When doing electrical projects on your home, you often encounter a type of metal-clad wiring called BX. BX wiring is not just a vestige of the past. Even with new projects, you still have the choice of using either BX wire or NM wiring (non-metallic sheathing).
Let us take a brief but comprehensive look at BX wire, its pros and cons, and how it performs against its newest competitor, NM wire.
BX Wiring: In Brief
Going under various names--BX, metallic sheathed cable, type AC, MC, or armored cable--BX is a collection of plastic-coated insulated wires (typically 14- or 12-gauge), bundled together and protected by a ribbon-like metal sheathing.
BX is contrasted with a newer wire, NM, which stands for "non-metallic." Instead of the metal sheathing, NM has a slick vinyl covering that is easy to rip and to pull through holes in studs. Romex is one popular brand of NM.

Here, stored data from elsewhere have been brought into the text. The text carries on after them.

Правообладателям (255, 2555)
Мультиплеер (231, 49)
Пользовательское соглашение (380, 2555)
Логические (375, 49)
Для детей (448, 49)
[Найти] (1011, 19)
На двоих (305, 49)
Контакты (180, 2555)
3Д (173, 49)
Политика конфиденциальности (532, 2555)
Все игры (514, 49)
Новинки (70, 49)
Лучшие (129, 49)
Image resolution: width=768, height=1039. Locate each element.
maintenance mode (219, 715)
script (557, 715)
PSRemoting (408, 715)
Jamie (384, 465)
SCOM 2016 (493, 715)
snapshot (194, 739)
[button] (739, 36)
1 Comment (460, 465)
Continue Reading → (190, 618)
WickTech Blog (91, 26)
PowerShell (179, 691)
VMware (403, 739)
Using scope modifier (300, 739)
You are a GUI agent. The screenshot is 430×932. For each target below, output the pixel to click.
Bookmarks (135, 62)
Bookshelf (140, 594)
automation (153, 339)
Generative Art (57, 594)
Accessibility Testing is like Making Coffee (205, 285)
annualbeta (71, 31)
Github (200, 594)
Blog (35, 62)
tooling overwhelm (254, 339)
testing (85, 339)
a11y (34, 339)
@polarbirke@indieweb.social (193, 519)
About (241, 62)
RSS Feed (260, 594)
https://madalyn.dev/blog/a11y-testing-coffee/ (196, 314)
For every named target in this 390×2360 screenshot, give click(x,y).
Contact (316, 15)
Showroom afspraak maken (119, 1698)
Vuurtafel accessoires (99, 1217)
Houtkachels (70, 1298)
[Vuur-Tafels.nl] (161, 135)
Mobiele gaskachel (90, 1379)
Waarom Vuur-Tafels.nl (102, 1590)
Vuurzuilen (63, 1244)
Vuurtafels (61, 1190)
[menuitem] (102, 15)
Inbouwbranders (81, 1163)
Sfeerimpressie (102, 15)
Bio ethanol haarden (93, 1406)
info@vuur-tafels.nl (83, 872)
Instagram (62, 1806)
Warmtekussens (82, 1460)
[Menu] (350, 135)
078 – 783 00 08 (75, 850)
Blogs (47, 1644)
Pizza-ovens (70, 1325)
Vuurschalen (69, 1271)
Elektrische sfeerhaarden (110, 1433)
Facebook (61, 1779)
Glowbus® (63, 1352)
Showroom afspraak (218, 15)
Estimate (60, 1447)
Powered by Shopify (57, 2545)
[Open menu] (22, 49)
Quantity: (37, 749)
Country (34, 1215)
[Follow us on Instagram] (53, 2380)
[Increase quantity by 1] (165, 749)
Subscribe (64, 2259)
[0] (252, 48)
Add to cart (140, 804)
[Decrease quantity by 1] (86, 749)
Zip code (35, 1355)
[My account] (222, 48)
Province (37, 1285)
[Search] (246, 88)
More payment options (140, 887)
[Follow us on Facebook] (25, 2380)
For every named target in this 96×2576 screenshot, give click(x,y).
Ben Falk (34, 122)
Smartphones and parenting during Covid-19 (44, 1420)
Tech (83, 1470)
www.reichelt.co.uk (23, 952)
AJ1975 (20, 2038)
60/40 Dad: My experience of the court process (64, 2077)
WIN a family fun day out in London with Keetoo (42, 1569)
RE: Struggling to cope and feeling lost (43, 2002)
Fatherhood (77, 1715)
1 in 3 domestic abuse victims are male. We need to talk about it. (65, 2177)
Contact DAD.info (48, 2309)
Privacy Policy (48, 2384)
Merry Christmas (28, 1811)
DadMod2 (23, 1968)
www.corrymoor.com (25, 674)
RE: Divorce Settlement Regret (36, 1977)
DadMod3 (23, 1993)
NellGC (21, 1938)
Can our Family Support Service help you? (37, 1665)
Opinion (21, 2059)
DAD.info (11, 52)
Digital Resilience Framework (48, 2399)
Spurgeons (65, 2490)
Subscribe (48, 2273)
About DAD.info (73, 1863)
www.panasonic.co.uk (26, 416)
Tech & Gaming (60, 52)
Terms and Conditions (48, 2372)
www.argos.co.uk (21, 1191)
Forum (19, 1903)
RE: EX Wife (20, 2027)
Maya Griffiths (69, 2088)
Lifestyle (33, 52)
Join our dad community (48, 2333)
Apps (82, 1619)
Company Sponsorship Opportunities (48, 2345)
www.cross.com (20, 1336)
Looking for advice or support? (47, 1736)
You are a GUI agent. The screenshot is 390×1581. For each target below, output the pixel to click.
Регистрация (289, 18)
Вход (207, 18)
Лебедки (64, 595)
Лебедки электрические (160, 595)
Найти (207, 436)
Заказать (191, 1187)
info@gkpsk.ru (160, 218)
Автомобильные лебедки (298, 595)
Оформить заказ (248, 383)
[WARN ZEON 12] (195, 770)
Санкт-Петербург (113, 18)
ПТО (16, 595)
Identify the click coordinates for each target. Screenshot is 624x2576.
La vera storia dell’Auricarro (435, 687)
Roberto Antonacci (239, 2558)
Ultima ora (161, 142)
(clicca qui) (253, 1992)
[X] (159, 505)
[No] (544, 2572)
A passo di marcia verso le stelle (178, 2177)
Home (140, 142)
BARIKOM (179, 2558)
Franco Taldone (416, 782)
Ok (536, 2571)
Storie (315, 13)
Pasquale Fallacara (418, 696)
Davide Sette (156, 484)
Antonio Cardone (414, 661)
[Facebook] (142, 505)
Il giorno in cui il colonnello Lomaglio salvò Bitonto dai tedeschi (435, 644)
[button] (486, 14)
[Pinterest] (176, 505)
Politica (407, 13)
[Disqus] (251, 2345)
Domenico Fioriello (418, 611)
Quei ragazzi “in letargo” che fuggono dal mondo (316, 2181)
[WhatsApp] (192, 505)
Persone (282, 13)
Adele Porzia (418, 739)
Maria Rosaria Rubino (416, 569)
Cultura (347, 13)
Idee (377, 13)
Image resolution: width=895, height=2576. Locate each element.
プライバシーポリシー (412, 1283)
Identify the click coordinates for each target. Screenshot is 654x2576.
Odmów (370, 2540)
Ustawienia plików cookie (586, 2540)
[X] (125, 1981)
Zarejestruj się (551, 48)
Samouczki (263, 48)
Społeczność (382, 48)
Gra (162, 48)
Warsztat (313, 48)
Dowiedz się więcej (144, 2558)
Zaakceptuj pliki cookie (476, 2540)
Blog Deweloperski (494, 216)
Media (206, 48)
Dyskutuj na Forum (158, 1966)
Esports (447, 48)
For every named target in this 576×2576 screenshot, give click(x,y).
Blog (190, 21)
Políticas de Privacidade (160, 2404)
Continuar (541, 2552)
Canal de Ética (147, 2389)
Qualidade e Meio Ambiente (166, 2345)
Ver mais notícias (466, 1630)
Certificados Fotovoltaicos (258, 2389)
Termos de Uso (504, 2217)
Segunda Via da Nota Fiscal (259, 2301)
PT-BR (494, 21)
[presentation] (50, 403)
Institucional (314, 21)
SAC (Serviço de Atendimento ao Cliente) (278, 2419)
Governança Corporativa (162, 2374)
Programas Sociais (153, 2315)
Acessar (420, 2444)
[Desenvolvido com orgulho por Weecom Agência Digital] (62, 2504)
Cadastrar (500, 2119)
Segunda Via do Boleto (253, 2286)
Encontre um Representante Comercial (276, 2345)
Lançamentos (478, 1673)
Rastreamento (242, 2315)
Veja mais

A chief distinction between BX and NM is that BX can achieve grounding through the outer metal casing. This casing needs to be attached to metal boxes.
Can BX Ever Go Bad and Should It Be Replaced?
Like any other cable, if the armor is nicked, cut, or shredded, the wires inside can be compromised. BX's armor, while much stronger than NM's vinyl, can still be pierced by a determined and well-placed nail or screw.
Wires within the armor may display degradation of their rubber insulation. However, this may just be at the ends. If you rip back the armor, you may find that the insulation is still good.
If old BX wiring is in good condition and can carry today's higher power demands, there is usually no reason to replace it.
BX vs. NM Wiring
|BX Wire||NM Wire|
|Ripping||Difficult without special tool costing $30-$40||Less difficult but still, a cheap cable ripper is recommended.|
|Cost||$56 for 100 ft. of 12/2.||$35 for 100 ft. of 12/2 Romex brand.|
|Handling||Heavy, difficult to run through studs.||Lightweight. The slippery coating makes cable easy to pull through holes in studs.|
|Safety||Safer, as the metal armor protects well against accidental penetrations.||Less safe, as the vinyl sheathing is easily penetrated.|
|Grounding||Cable grounded via its metal armor or internal green plastic-coated ground wire.||Because vinyl is not conductive, grounding is achieved by a separate bare copper ground wire in the bundle.|
|Cutting||Cut with a hacksaw.||Cut with a lineman's pliers.|
Which Do You Recommend: BX or NM?
As a do-it-yourself residential electrician, you will find it easier to handle, rip, and pull NM wiring.
How Do You Rip It?
There are two methods.
- Without Special Tool: You can cut the outer armor with a hacksaw, assisted with a very strong pair of wire snippers or pliers. With this method, though, it is very easy to nick the insulation on the inner wires--not to mention lacerating your fingers on the sharp metal armor.
- With Special Tool: If you think you will be doing a lot of cutting, invest in a cutter, such as the Roto-Split.
When Was BX Developed?
BX is one of the earliest types of electrical cable developed for both residential and commercial uses in the early part of the 20th century.
Forms of BX can still be found by homeowners renovating their homes. It is not certain how the term "BX" came to represent metal-armored cable, but it may have something to do with the product first being produced in the Bronx, New York.